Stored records
- - -

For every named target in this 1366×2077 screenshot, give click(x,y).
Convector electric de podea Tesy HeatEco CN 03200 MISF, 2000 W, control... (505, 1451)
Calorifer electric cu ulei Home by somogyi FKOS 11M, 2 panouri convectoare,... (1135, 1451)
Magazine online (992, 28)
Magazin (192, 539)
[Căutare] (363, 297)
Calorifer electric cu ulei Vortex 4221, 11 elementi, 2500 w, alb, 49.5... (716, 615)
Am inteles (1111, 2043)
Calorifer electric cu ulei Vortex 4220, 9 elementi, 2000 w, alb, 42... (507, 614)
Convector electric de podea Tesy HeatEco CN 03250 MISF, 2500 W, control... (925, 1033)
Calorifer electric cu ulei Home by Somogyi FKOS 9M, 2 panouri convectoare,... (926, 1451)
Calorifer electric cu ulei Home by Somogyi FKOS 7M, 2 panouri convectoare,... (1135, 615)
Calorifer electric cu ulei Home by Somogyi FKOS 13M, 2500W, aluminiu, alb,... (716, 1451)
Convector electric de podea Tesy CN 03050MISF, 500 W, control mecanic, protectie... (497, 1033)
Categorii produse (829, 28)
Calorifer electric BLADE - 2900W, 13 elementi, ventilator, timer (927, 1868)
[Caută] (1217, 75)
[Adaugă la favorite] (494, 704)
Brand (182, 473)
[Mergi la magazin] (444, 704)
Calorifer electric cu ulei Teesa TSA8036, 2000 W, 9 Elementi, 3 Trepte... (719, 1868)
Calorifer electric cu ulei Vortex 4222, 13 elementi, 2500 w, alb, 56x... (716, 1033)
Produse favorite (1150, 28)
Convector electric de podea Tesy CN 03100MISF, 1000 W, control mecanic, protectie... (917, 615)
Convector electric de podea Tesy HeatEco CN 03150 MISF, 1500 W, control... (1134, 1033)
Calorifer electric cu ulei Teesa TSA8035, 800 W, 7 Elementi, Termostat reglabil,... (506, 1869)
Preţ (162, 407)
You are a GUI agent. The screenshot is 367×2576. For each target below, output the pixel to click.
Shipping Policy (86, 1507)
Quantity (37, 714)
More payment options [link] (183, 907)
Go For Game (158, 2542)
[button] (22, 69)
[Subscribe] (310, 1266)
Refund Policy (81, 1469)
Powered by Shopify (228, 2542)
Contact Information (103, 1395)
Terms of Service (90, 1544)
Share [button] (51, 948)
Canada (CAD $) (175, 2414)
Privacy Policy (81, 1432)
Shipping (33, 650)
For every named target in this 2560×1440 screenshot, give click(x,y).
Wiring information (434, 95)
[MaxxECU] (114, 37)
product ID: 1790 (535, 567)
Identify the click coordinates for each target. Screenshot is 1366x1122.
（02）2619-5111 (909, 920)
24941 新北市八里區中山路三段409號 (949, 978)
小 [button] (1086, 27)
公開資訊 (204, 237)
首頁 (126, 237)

- - -

Please give an exact copy of the lines above, beginning with the line containing "Magazine online (992, 28)" and running through the line containing "Convector electric de podea Tesy HeatEco CN 03250", and of no other lines.

### Task output
Magazine online (992, 28)
Magazin (192, 539)
[Căutare] (363, 297)
Calorifer electric cu ulei Vortex 4221, 11 elementi, 2500 w, alb, 49.5... (716, 615)
Am inteles (1111, 2043)
Calorifer electric cu ulei Vortex 4220, 9 elementi, 2000 w, alb, 42... (507, 614)
Convector electric de podea Tesy HeatEco CN 03250 MISF, 2500 W, control... (925, 1033)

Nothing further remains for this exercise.